Clearly, this nippy, festive season is unkind to those who count their calories. Some go weak at the knees when they spot the orange moons outside mithai shops — thalis of gajar halwa, glistening with desi ghee and khoya . Others can’t ignore the frothy charms of hot chocolate. And then some — like me — abandon commonsense when they catch that sugary, spicy whiff announcing the presence of Christmas goodies.

This terrible test of resolve begins in the middle of December when bakeries scrawl their Christmas wares on little blackboards: Plum cake studded with almonds, stollen stuffed with marzipan, star-topped mince tarts, yule logs, gingerbread men and jujubes.

The annual saga usually begins like this: I’ve dropped into my friendly neighbourhood bakery for a virtuous loaf of multi-grain bread, when I sniff that nutmeggy, boozy aroma. The counter is piled with round, red boxes full of Christmas cakes and rectangular boxes of stollen. “The first stollen of the season,” my greedy inner voice wheedles. “And how about a few mince tarts…?”

And I march home with a bulging bag that owes just half a bulge to multi-grain bread. And receive a rousing reception from my three daughters.

Stollen is a spicy bread — very popular in Germany — that’s rich with dried fruits, nuts, powdered sugar and marzipan. While the star-topped, English mince tarts are filled with chopped fruit, dried fruit and nuts that have been soaked in dark sugar, brandy and rum. (Great favourites in Tudor times, but the tarts that Henry VIII gobbled between disposing of wives were mixed with minced meat or beef fat. Incidentally, mince tarts are Santa’s favourite food. And it’s considered good luck to eat one on each of the 12 days of Christmas, beginning with Christmas Day and ending on January 5. So you still have time to amass some good luck.)

Anyway, mince tarts are wonderful with fresh cream. So I nip across to Modern Dairy. Then the tarts vanish but there’s cream in my pitcher. So I head back to the bakery for a few more tarts. Waste not, want not, and all that.

Once I’ve transacted my tart-related business, my eyes rove. And I realise that we still haven’t eaten Christmas cake this season. The plum cake I like best is the one with the snowy sugar and marzipan icing. But that’s available only on order. So I order. And then buy one of the bald ones anyway.

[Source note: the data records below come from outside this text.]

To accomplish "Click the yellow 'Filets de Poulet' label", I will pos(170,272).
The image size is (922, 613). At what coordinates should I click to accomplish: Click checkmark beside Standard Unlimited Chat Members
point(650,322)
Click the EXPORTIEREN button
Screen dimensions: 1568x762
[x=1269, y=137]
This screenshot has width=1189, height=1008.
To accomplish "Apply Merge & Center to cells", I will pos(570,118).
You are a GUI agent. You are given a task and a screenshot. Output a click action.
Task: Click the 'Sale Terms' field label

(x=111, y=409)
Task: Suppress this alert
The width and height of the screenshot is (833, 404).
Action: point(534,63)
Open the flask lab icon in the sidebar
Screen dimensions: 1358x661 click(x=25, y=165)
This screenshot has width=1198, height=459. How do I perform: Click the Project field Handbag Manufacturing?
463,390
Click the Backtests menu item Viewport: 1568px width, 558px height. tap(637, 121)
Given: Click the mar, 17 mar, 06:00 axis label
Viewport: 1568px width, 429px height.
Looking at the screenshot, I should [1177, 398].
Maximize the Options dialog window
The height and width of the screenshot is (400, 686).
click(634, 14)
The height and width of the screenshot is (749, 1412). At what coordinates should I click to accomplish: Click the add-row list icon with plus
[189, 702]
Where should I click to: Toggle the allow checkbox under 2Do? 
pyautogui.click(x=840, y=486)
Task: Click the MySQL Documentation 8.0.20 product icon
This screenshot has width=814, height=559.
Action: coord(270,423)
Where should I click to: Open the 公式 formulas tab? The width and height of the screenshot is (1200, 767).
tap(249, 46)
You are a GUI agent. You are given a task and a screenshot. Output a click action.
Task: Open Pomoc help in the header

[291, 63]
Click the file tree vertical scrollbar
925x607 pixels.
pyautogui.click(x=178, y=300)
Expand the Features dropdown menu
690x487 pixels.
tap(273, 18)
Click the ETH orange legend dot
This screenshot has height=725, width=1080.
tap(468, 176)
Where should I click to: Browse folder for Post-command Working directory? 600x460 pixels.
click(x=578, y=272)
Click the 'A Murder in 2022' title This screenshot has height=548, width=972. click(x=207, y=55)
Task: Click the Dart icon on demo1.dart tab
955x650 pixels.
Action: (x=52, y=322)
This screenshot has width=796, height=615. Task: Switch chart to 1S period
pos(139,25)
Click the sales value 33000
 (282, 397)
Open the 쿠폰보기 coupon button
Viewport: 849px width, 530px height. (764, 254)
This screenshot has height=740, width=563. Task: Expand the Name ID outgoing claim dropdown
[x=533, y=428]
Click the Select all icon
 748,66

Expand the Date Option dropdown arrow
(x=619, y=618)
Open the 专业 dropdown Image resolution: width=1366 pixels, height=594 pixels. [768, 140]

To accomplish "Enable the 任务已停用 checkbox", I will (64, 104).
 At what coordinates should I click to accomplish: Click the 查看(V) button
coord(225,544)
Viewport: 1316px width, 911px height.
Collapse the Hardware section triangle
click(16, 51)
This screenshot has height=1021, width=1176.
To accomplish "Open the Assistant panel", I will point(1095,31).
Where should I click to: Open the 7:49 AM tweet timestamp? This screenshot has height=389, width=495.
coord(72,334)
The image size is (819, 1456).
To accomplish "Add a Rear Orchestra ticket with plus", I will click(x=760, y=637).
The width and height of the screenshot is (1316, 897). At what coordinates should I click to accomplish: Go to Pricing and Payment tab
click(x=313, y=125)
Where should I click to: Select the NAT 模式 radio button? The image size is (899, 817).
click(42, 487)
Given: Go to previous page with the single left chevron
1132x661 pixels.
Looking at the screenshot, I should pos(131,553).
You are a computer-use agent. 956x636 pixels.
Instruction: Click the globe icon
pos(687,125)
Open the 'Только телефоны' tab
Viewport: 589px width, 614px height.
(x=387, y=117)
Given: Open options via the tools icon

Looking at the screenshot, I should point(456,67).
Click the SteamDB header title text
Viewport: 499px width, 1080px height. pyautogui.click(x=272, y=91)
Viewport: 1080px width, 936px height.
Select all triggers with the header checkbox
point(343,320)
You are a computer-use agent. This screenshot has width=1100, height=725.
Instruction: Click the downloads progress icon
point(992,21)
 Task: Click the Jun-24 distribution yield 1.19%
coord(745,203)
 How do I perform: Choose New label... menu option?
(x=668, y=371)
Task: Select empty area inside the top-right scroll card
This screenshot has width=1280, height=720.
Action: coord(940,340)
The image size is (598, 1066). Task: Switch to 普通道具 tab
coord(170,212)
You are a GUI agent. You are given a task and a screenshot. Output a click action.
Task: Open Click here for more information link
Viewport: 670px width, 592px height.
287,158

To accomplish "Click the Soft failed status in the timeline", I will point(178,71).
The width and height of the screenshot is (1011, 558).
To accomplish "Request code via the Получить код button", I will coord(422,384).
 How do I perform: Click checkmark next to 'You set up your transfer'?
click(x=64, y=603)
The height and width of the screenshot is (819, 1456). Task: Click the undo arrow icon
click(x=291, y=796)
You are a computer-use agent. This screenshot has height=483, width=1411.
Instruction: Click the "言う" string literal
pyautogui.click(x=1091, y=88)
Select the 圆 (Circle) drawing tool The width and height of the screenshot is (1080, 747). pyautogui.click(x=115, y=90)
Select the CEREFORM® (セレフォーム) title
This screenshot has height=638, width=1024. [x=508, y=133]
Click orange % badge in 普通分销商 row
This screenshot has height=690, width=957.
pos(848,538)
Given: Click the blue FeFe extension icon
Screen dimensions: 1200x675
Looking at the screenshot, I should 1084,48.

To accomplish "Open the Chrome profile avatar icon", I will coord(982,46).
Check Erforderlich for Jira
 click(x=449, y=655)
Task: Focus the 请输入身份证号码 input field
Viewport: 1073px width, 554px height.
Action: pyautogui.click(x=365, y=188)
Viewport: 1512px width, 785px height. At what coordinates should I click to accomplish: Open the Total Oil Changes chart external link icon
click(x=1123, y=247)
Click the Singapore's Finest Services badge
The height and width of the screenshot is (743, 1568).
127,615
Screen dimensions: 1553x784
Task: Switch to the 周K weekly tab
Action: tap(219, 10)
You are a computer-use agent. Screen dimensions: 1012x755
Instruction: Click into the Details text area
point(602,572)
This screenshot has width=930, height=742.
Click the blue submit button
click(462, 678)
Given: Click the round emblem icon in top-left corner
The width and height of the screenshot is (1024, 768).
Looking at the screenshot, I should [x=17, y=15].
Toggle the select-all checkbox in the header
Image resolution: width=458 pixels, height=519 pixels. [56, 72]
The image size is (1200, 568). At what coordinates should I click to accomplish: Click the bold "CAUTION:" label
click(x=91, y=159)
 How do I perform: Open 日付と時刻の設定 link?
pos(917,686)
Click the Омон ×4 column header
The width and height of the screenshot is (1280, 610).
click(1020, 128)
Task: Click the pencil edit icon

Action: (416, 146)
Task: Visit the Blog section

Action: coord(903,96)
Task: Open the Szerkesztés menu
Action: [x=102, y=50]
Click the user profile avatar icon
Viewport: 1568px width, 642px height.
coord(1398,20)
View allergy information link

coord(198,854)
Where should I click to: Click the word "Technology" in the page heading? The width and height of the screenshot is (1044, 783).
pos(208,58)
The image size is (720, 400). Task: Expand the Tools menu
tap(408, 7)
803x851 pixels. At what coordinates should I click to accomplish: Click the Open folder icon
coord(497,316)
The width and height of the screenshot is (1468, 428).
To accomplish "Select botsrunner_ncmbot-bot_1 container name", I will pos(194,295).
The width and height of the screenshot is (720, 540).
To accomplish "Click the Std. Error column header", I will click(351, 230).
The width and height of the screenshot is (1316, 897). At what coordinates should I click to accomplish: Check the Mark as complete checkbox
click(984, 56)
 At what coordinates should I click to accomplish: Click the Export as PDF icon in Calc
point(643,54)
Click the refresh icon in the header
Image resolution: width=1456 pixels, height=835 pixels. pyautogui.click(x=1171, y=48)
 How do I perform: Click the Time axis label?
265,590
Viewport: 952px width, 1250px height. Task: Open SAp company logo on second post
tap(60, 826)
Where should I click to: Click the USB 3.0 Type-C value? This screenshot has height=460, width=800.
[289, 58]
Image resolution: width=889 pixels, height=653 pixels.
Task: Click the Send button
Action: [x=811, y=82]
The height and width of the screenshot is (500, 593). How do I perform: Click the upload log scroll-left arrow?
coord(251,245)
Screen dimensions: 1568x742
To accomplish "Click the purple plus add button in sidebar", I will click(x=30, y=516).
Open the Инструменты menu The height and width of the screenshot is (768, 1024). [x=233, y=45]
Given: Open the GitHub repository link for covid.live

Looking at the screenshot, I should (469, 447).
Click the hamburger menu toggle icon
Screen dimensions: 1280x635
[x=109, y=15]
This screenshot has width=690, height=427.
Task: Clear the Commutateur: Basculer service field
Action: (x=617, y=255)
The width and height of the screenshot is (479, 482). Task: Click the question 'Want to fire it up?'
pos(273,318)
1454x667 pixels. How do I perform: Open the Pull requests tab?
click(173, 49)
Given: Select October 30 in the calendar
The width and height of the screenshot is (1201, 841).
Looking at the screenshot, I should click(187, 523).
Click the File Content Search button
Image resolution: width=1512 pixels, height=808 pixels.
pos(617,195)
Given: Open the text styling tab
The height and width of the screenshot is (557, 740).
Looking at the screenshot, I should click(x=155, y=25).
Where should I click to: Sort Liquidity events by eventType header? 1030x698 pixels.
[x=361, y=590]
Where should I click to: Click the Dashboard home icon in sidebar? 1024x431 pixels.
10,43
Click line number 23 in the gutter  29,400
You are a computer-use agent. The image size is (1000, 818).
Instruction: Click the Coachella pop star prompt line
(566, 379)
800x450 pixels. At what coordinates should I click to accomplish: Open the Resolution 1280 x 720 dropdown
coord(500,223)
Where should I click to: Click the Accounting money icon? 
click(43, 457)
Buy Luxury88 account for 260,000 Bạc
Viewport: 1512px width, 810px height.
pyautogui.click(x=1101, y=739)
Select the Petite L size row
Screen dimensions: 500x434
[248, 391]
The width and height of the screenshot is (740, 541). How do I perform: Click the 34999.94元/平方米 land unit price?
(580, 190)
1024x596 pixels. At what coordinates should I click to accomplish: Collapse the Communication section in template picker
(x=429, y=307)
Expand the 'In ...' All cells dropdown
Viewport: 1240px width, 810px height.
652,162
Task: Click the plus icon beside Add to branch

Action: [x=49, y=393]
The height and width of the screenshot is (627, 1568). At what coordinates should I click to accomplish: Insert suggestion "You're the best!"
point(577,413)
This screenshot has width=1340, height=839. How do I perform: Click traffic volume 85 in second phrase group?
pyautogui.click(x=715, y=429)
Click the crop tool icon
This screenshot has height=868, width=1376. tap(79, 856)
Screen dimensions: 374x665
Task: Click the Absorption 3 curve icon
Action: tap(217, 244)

As I head home I acknowledge that sometimes, the good old days are a myth. When I was younger, I depended entirely on Aunty D’Souza’s generosity for my plum cake fix. Of course, there were Cake Ladies who made Christmas cakes on order. But traditionally, the preparations begin in September. So orders were accepted between September 1 and 15 — and, no matter how much I plotted and jotted, I always missed that magic window.

Then the first day of Christmas arrives, and so does my iced cake. After which we need some goodies for New Years. Then the panic sets in. During the first week of January, I snatch two stollens because the salesman says that this may be the last batch of the year. Then I buy a plum pudding for good measure. Then my husband arrives home with a plum cake because the pile on the counter has dwindled frighteningly.

Sometime in the middle of January I pop in for burger buns, and the salesman solemnly points to the four boxes on the counter and announces, “Our last batch of the year.”

I ho. I hum. And then I succumb. Then two days later the bakery calls. “We had a special order for stollens so baked a few extra,” they say in buttery tones. “We thought you might…”

Well, what would you do?

By the end of January it’s clear that skinny jeans are just not for me.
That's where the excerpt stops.